The play goes on…

He may be acting and directing, but the klieg lights are also calling him

July 19, 2010 06:40 pm | Updated 06:40 pm IST

pic for metro

pic for metro

It is not easy to frame Shrikanth Krishnaswamy Iyengar. A doctor who gave up medicine, sometime director, sometime movie actor, who stumbled into theatre but who keeps hearing the call of klieg lights. But it is easy to grasp his passion for acting just by looking at his thumb.

In the primal third scene A Streetcar Named Desire where the brutish Stanley Kowalski picks up the radio playing waltz music and hurls it shattering the stained glass windows, Shrikanth who essayed the role, did it so realistically that when he hurled the radio, the shards of glass shaved a piece of his thumb.

“The make-do training at Gandhi Hospital came in handy. I just put the cut portion under a jet of running water, so that no glass souvenirs are left. I never knew there were so many stars till I poured eau de cologne. It hurt. Then I wrapped it around with muslin cloth and within eight minutes I was back on stage,” reminiscences Shrikanth looking at the thumb with 17 sutures.

Unlike most Hindi actors who pout: “I love theatre. I want to do theatre,” Shrikanth is clear that he is waiting for movies to happen. His tryst with theatre happened when Seema Azharuddin met him in Visakhapatnam and broached the subject. But getting the role and the opportunity to direct Streetcar didn't come to Shrikanth like a lolly. He had to make a pitch, convince two sets of teams that he can pull it off. He had to master the lines, get into skin of roles of other actors, live their lives, create the sets and let the drama unfold being part of it. He did.

A movie-loving father who worked with NRSA was the germ that made Shrikanth turn to cinema and acting. His father would even tell him the nuances about the teardrop on the face of ill-fated Maggio (played by Frank Sinatra) in From Here to Eternity. But his father baulked at the idea that Shrikanth would be an actor. “My father was firm that I do a professional course. Which I did. Then my father said since you have the best Plan B ready go ahead with your acting,” he says.
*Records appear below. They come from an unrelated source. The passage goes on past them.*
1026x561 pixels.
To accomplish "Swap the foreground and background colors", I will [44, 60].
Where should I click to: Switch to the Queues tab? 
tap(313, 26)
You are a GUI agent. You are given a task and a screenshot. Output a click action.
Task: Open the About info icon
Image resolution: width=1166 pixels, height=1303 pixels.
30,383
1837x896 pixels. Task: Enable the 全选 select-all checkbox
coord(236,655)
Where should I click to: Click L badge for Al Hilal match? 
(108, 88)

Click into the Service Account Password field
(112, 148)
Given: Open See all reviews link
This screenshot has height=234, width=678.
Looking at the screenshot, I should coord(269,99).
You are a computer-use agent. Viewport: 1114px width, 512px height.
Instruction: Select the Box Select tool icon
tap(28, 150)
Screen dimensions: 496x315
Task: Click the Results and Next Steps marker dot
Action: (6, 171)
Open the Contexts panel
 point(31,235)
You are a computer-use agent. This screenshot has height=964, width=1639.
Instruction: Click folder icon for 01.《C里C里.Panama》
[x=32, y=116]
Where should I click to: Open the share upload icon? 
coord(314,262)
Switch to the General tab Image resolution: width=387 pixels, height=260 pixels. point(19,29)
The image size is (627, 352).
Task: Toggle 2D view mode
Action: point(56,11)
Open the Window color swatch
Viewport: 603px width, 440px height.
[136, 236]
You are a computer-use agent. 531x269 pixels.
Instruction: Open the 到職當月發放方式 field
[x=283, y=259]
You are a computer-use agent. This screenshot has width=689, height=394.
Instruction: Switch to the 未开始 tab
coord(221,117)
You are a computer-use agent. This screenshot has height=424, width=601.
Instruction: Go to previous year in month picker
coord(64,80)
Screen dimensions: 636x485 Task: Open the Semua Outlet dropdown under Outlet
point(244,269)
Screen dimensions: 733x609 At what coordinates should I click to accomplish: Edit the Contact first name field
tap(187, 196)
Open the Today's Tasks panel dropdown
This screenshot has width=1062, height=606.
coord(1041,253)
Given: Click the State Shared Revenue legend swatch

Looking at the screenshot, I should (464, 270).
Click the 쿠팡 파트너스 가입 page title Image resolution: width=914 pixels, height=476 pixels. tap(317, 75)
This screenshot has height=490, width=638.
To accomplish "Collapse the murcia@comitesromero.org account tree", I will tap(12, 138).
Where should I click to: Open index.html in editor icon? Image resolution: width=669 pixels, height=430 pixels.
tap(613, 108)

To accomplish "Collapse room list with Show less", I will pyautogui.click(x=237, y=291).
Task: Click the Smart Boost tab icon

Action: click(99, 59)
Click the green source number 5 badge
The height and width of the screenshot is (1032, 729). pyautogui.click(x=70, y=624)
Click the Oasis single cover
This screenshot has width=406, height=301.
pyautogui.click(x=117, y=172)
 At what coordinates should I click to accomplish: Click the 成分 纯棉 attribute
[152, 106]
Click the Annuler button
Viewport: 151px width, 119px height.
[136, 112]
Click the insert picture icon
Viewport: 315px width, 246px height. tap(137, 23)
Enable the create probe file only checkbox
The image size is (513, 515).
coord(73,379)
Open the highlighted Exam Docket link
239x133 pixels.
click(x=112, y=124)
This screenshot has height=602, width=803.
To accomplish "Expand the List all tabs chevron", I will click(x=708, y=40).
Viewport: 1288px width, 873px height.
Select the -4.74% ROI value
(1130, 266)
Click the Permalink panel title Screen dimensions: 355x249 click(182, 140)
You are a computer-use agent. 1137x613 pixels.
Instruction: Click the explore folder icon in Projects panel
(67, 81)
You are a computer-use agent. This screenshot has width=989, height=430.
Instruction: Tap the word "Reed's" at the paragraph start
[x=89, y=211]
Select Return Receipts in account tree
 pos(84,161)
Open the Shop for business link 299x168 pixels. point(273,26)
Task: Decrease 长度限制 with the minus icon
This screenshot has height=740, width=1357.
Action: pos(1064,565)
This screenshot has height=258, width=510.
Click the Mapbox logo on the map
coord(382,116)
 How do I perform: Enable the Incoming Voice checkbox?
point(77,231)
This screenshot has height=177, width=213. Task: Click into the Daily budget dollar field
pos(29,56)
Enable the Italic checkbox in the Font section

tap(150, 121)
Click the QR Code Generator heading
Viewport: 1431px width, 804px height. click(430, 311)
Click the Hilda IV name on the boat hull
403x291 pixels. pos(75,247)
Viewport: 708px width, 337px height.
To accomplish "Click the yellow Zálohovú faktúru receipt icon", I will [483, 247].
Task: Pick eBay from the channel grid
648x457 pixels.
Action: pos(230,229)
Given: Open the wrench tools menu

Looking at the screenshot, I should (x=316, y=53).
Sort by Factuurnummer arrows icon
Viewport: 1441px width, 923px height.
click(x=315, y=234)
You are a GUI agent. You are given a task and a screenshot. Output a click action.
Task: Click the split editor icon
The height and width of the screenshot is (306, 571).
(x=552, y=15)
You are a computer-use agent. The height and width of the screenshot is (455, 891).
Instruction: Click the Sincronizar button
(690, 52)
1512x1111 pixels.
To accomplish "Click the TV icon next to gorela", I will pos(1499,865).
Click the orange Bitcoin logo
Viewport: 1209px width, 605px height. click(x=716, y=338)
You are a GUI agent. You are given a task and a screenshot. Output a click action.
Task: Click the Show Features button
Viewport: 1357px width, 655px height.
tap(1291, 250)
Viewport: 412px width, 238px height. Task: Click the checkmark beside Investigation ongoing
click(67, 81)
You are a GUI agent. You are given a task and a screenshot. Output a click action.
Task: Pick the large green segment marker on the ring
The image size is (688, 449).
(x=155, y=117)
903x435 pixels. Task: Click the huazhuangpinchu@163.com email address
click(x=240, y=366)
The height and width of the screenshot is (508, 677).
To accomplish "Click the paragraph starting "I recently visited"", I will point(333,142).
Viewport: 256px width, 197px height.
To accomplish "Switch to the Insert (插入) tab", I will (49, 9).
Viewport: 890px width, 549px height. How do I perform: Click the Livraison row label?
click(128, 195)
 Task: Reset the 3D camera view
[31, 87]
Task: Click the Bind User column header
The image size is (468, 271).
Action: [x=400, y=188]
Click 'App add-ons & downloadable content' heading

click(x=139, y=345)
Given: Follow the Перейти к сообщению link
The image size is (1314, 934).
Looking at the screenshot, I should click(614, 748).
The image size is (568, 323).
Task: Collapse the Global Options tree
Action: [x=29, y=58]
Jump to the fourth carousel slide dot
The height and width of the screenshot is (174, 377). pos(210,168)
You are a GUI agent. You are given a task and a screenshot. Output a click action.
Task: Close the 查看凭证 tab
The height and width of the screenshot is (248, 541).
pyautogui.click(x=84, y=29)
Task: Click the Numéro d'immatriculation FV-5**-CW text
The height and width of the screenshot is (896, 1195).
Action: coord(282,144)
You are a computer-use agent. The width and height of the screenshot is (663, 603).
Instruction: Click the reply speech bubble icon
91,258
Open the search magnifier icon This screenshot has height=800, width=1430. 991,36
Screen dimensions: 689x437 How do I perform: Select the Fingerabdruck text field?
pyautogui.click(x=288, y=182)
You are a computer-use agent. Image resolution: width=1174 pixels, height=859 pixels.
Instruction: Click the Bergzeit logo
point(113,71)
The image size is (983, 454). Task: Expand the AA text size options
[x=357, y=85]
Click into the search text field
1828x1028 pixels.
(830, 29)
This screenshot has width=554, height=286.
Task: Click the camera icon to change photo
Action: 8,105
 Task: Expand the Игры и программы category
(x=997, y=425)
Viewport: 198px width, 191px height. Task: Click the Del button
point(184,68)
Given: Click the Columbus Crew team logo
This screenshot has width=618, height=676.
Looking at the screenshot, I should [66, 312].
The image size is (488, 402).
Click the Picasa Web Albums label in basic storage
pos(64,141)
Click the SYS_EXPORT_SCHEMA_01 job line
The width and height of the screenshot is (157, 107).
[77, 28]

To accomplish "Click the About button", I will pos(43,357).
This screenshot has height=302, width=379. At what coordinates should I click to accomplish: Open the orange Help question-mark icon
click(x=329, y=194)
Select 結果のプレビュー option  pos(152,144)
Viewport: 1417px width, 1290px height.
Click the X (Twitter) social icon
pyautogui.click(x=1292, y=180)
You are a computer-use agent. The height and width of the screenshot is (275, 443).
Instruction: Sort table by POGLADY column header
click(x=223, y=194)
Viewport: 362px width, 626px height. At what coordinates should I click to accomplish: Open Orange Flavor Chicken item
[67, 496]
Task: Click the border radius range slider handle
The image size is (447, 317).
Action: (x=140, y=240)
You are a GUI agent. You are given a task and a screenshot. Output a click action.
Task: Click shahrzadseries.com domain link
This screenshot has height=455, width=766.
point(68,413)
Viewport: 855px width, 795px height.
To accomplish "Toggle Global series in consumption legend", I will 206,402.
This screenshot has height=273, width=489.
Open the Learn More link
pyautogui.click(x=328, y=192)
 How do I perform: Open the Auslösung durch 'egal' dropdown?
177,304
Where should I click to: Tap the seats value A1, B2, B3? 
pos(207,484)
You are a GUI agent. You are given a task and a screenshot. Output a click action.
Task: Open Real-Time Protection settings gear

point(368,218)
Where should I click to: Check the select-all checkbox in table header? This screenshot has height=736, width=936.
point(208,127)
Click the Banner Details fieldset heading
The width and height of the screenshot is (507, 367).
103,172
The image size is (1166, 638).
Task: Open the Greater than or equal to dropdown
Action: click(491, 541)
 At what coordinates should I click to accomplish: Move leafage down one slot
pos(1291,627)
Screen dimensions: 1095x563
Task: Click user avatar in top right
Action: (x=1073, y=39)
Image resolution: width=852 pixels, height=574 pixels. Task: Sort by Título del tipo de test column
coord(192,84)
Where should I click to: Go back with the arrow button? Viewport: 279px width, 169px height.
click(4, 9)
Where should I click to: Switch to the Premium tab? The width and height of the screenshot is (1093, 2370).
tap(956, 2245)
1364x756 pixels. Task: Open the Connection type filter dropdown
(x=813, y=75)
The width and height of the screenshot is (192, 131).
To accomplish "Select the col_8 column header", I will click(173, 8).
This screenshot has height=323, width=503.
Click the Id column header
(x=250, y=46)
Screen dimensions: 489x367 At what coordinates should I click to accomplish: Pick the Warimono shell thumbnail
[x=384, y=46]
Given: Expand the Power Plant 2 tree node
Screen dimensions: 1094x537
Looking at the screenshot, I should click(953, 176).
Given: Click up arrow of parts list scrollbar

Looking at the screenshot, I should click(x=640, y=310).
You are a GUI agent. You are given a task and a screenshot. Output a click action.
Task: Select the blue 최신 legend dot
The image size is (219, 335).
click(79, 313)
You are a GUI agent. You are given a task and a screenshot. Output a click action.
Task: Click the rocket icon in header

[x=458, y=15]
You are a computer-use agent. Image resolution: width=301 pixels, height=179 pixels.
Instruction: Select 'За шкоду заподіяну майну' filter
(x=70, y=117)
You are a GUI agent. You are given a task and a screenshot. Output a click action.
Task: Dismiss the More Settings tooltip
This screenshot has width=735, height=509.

He plunged headlong, doing bit roles (he played the owner of the software company in the movie Angrez ), a bit of direction (he assisted Tanikella Bharani on Sira ). The traumatic loss of his father made foray into directing with Stalemate… it's your move. He lived the role by walking long distances to lose weight and ignored his growling appetite to bring realism to the role. Is it some control thing that he wants to direct as well as act? Is it a control thing that he likes a director's medium and not an actor's medium?

“Hahaha, no. I like cinema because it reaches out to a larger audience. And there is nothing like positive feedback from a large number of people,” says Shrikanth whose favourite Hindi movie happens to be Guru Dutt's Kagaz ke Phool (again it is about a director). “That movie is magic, the other movie which is my all time favourite is Rudy (the real-life story of Rudy Daniel ‘Rudy' Ruettiger). I have a couple of scripts and plots, let's see if someone comes along to produce it,” he says with a laugh.